32
JS96
2y

Pro tip: never try to convert the date (formatted as "yyMMddHHmm") in an int32.
It will stop working in 2022. 😉

I just found out I accidentally invented the "2022 bug" two years ago.

Comments
  • 20
    Microsoft can claim prior art on that one.
  • 3
    What possible reason would you have to do that anyways?
  • 5
    Why not just encode seconds (even milliseconds) since before the big bang in an int64?
  • 1
    The reason was very stupid, and the solution to the initial problem that caused the error even more.
    We generate a record ID based on different selections made by the user plus the date and time ("yyMMddHHmm"). Which is far from perfect from the beginning but I'm not the one that invented it and the software is 20 years old and widely used, so it's too late to change everything.

    It was reported that some clients were able to input the same data more than once under 1 minute, so the generated IDs were duplicates causing error messages and forcing the user to input the data again and have to wait more than 1 minute every time. It's a very stupid case which nobody expected (that function shouldn't be used so much with the same data but somehow somebody managed to do it).
    A really fast solution was to convert that part of the string to int and increment it in a loop until an unique ID is available (the other parts of the string can't be changed). I never counted the digits to realize it's exactly 10, and that the 1st January 2022 converted is greater than 2.147.483.647, the int32 limit (in fact is 2.201.010.000, 31st December 2021 is 2.112.310.000, so the issue has been found only now).
  • 10
    @Demolishun I personally always use mouse heartbeats (MHB) since the previous full moon, then full moons since the last winter solstice point of an El Niño warm phase of the southern oscillation of the oceans, then the number of El Niños since the last perihelion of the Kobayashi Comet, starting at its closest point to the sun in 1972.

    So it's currently 2 Kobayashi, 7 El Niño, 38 Moon, 13088725 MHB.

    I'm pretty excited about this year, because Kobayashi will return in only 4 moons and 24012000 MHBs, right after a full eclipse!
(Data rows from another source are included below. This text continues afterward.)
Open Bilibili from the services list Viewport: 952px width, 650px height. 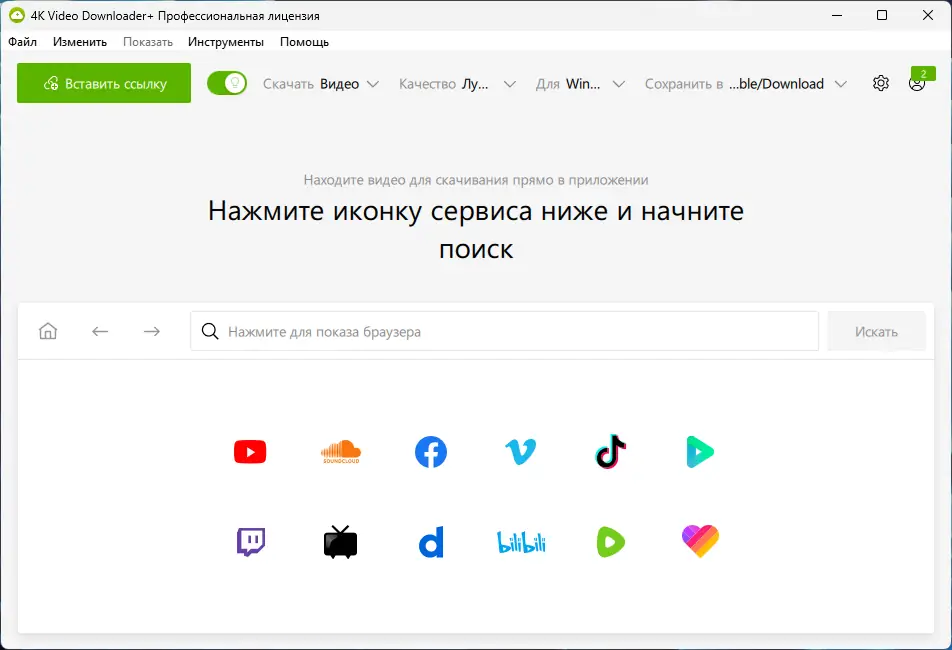[x=520, y=541]

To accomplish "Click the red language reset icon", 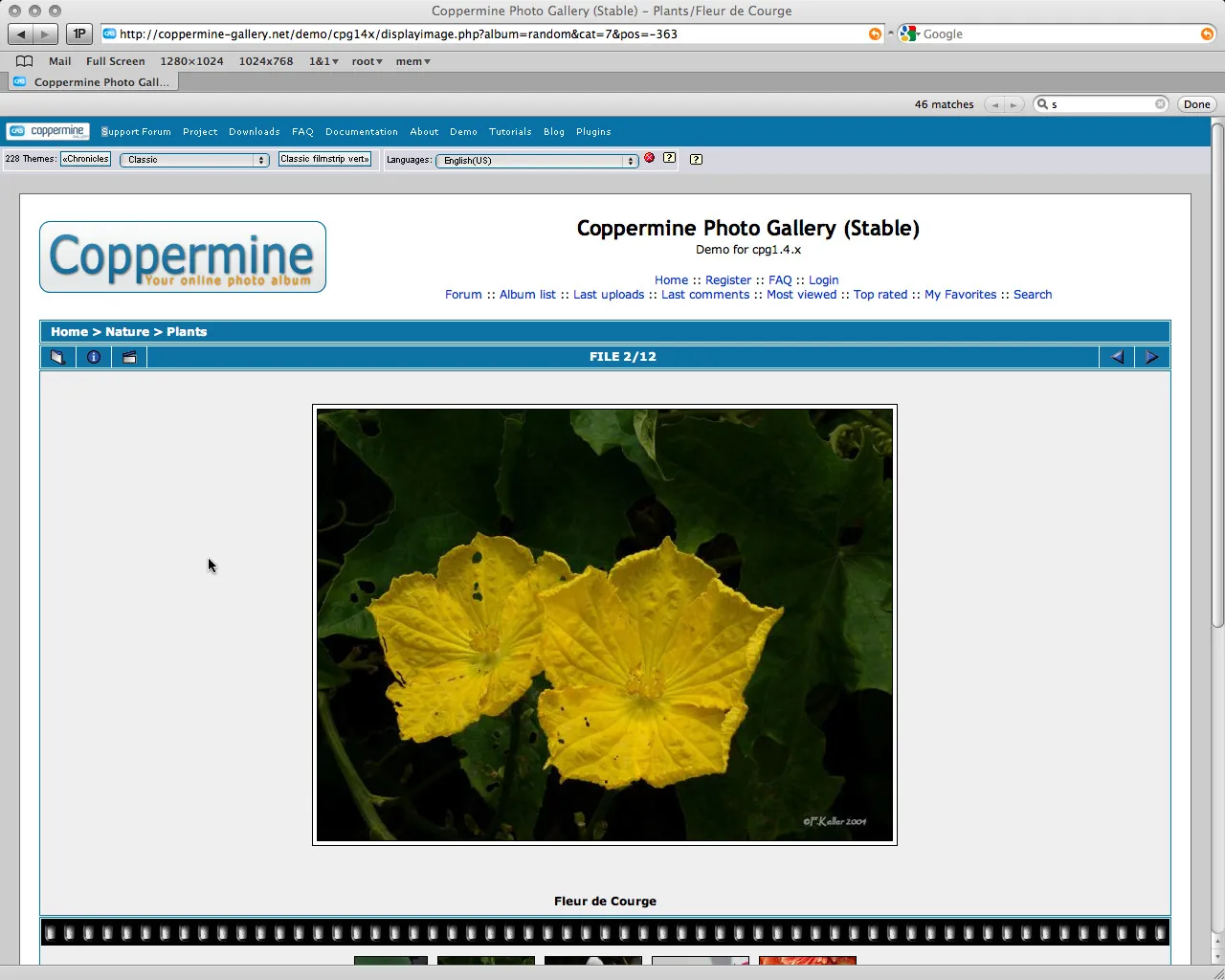I will tap(649, 158).
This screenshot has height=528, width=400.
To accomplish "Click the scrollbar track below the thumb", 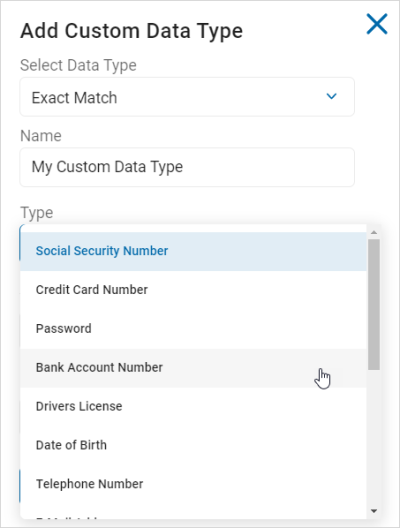I will (374, 438).
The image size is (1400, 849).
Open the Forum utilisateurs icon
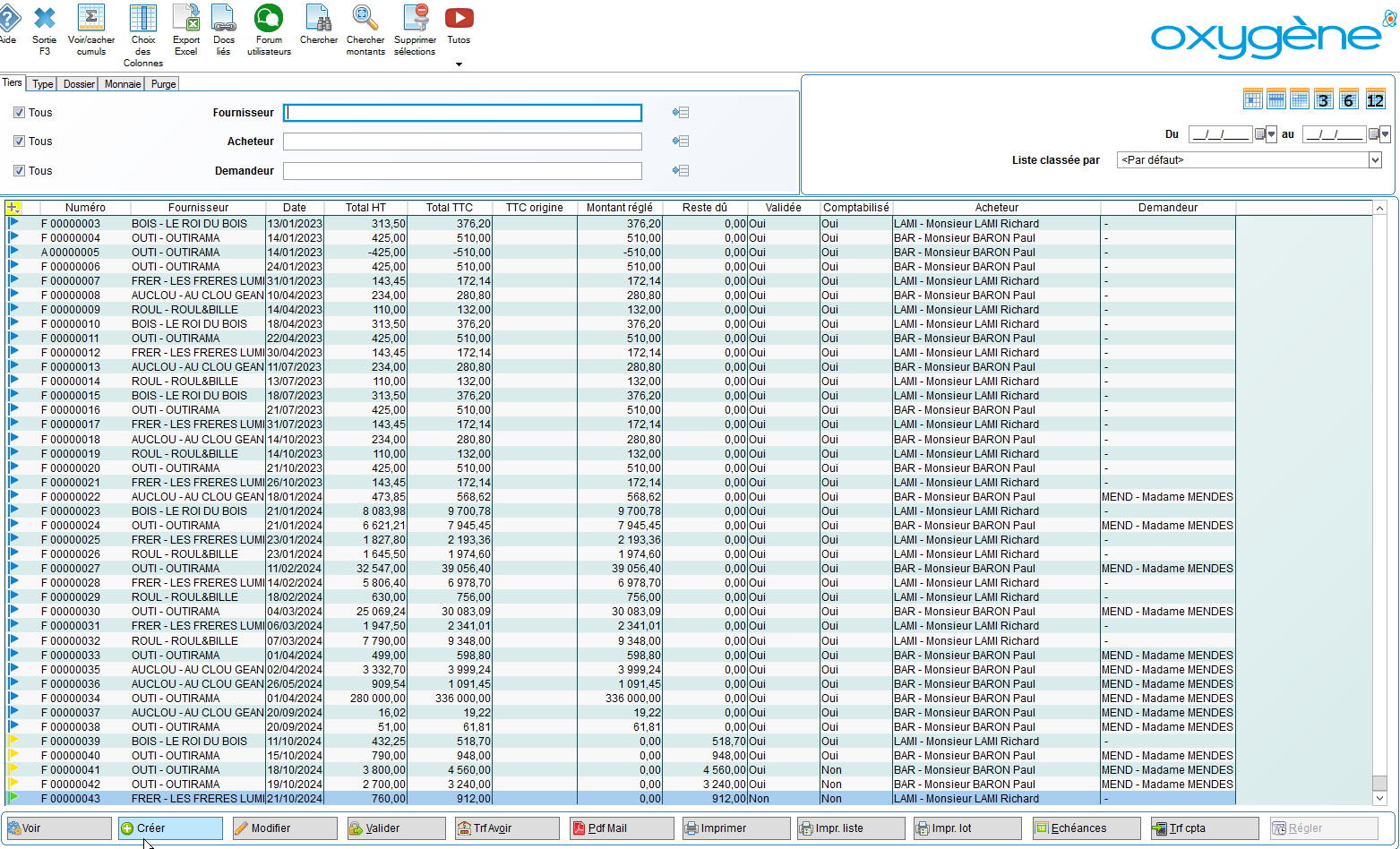tap(269, 19)
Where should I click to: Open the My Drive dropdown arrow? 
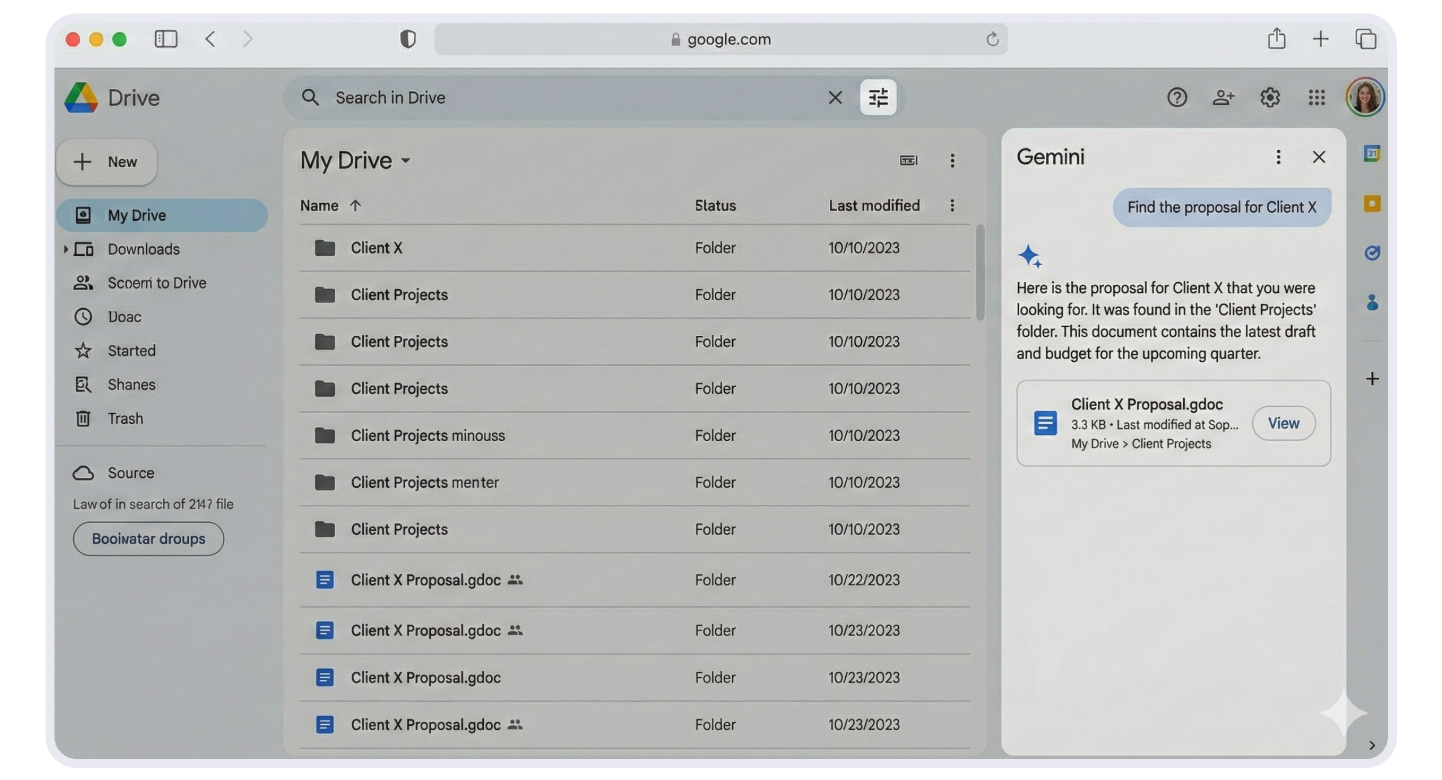click(x=406, y=160)
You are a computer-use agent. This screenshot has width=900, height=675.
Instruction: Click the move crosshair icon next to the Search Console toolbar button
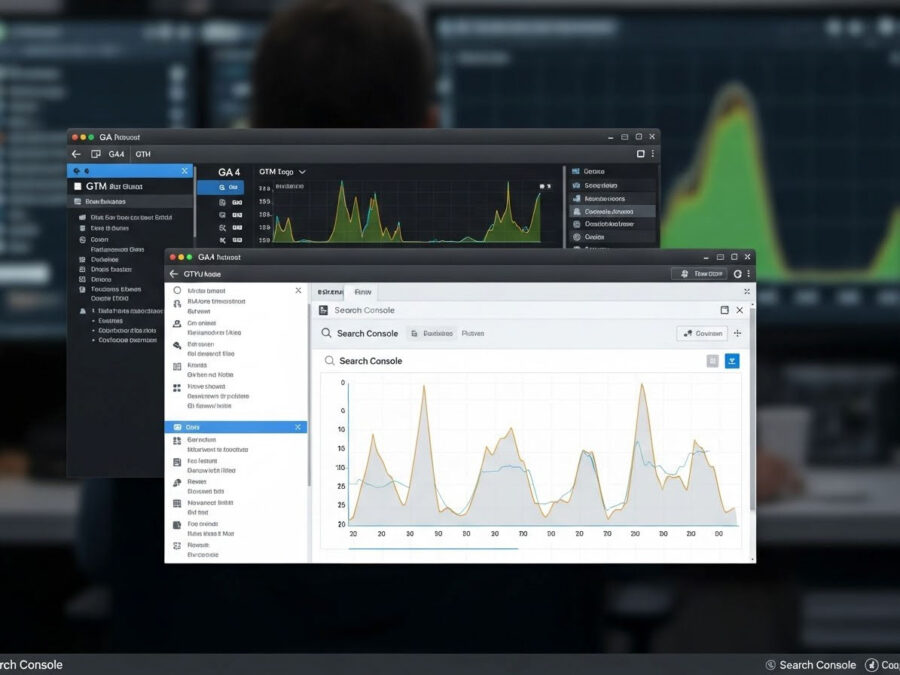[738, 334]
    Super convenient, once you get used to it...

    Also, you don't need to carry a watch anymore, I just look up at the sky at night, use my finger to feel the moisture levels of the jetstream between the tropopause and the Ferrel cell, and then of course I check my atomic pocket mouse which has been carefully calibrated to 575bpm.
  • 3
    @bittersweet Just as long as you store in int64 I am good.
  • 5
    @Demolishun Well when I store it digitally I convert it to thousands of each rotation of Hessel's pulsar, which is 100M years old and pulses 716.3555 times per second...

    So sadly I'm 3 bits short when using int64.
  • 3
    @bittersweet You might be a few bits short, but it isn't the int64 that is short those bits.
  • 0
  • 1
    @JS96 any id with meaning is stupid. Causes side effects and even dumber hacks using it.
    1. you should have just created a new id along side (no longer guarantee uniqueness and deprecate the crappy one)
    2. Could have done the same trick with just parsing the date/time and increase that. Benefit is that it remains a valid time (and not get 61+ min) even though it lies about the time anyway and may break stuff that is not future proof.
  • 1
    @hjk101 I totally agree, the whole system was poorly made unfortunately. It's something I would never even thought about.
    Anyway, the date and time part was only to generate "unique" IDs, but it failed, so having 61+ minutes is not an issue in this particular case.